I suspect that the charbroiled “Waimea wings” taste very good even without their particular sauce options, given their smoky skins and juicy innards. We chose guava barbecue, a semi-sweet glaze that clung perfectly to the wings without the glueyness you encounter from bottled brands. Other sauce choices include Buffalo, huli huli and “lava.”

Red pepper bisque spiked generously with cayenne pepper was the soup of the day. Given its spiciness, my companion took only a few spoonfuls. How does this relate to Hawaiian cuisine? Without detecting any curry or coconut milk in the recipe, it really doesn’t, but I blissfully lapped it up anyhow.

Coconut pudding over macadamia crust (Photo by Frank Sabatini Jr.)
Coconut pudding over macadamia crust (Photo by Frank Sabatini Jr.)

Wriston takes creative license with a guava barbecued pork bowl, tossing in house-made pineapple salsa and bacon to “make it our own thing.” At the Mission Valley location, he gives a twist to the traditional elements of kalua pork and huli huli chicken by using them in tacos, which he’s considering adding to the North Park menu.

Full, mini and combo plates return you squarely back to the Aloha State. They come with a choice of meats and sides. The two combo entrees we ordered yielded a few pounds of food.

RestaurantInfoMy companion vowed a return visit after tasting the huli huli chicken. The thigh meat is marinated overnight and charbroiled to order. This is chicken at its best.

The “teri” skirt steak presented a bigger surprise, ranking as the tenderest, least fatty beef that I’ve ever encountered in Hawaiian eateries. It too was beautifully charred and undergoes marinating, though for a shorter amount of time compared to the chicken.

Pulled kalua pork on one of our plates offered a slow-roasted flavor aided likely by salt and liquid smoke. In Hawaii, the meat is often cooked in pits, but the oven fared equally well here. Even after sitting overnight in my fridge, the leftovers sprang back to life with all its juices.

Our lineup also included Korean-style kalbi beef ribs, which are cut perpendicular to the bone in thin strips. Though tender and tasty, their quantity is superceded by the other meat options.

Among our accompaniments, the macaroni salad was light and tangy, with the mayo factor staying well below the detrimental limit. Baked beans were cooked down to a soft consistency, although the sweet potato medallions delivered the most exciting sideshow.

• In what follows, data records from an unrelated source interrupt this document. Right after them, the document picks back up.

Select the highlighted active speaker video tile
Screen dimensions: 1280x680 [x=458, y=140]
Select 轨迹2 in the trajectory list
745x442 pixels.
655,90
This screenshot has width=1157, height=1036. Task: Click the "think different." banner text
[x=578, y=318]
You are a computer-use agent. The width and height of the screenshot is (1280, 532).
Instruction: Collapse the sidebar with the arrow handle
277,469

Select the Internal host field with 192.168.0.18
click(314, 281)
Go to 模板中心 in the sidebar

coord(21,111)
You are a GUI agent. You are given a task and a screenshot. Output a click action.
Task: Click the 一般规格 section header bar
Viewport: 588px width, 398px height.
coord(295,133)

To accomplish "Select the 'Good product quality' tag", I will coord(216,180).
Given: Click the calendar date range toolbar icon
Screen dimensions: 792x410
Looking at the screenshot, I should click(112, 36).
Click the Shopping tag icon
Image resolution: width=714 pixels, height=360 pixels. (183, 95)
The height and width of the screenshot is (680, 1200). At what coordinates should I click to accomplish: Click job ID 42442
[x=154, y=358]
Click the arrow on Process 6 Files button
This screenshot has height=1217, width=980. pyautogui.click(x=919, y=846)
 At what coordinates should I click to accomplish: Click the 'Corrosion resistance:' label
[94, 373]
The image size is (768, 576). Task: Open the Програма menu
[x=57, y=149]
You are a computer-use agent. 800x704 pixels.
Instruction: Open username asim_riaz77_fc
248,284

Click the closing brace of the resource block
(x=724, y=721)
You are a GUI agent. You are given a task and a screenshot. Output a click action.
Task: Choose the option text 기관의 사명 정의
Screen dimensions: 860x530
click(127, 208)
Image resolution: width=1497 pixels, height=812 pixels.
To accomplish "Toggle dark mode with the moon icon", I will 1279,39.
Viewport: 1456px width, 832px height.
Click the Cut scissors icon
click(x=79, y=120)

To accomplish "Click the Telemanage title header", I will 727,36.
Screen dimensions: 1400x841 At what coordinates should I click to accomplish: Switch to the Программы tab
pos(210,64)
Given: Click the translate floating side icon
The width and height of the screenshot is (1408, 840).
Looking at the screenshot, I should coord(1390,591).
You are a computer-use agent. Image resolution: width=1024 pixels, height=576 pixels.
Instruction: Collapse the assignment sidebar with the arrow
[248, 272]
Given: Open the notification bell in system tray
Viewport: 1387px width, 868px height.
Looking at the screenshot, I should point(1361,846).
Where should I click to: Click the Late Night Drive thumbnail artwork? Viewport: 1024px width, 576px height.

The spuds are oven-baked and then sautéed in butter and onions. If these were white potatoes, the dish would send you to Germany rather Hawaii. Good stuff.

Hawaiian-style coconut pudding resembling the smooth, jiggly consistency of panna cotta concluded our meal. Known as haupia, it receives extra-special treatment here with the addition of macadamia-cut crust underneath and guava drizzle on top.

The only missing element at Ono Grinds is cold Hapa and other Hawaiian brews, which Wriston says are coming “any day now” when his beer and wine license materializes. An empty chalkboard shaped like a surfboard near the kitchen proves he’s ready, as it will spell out the beer list in colorful island style.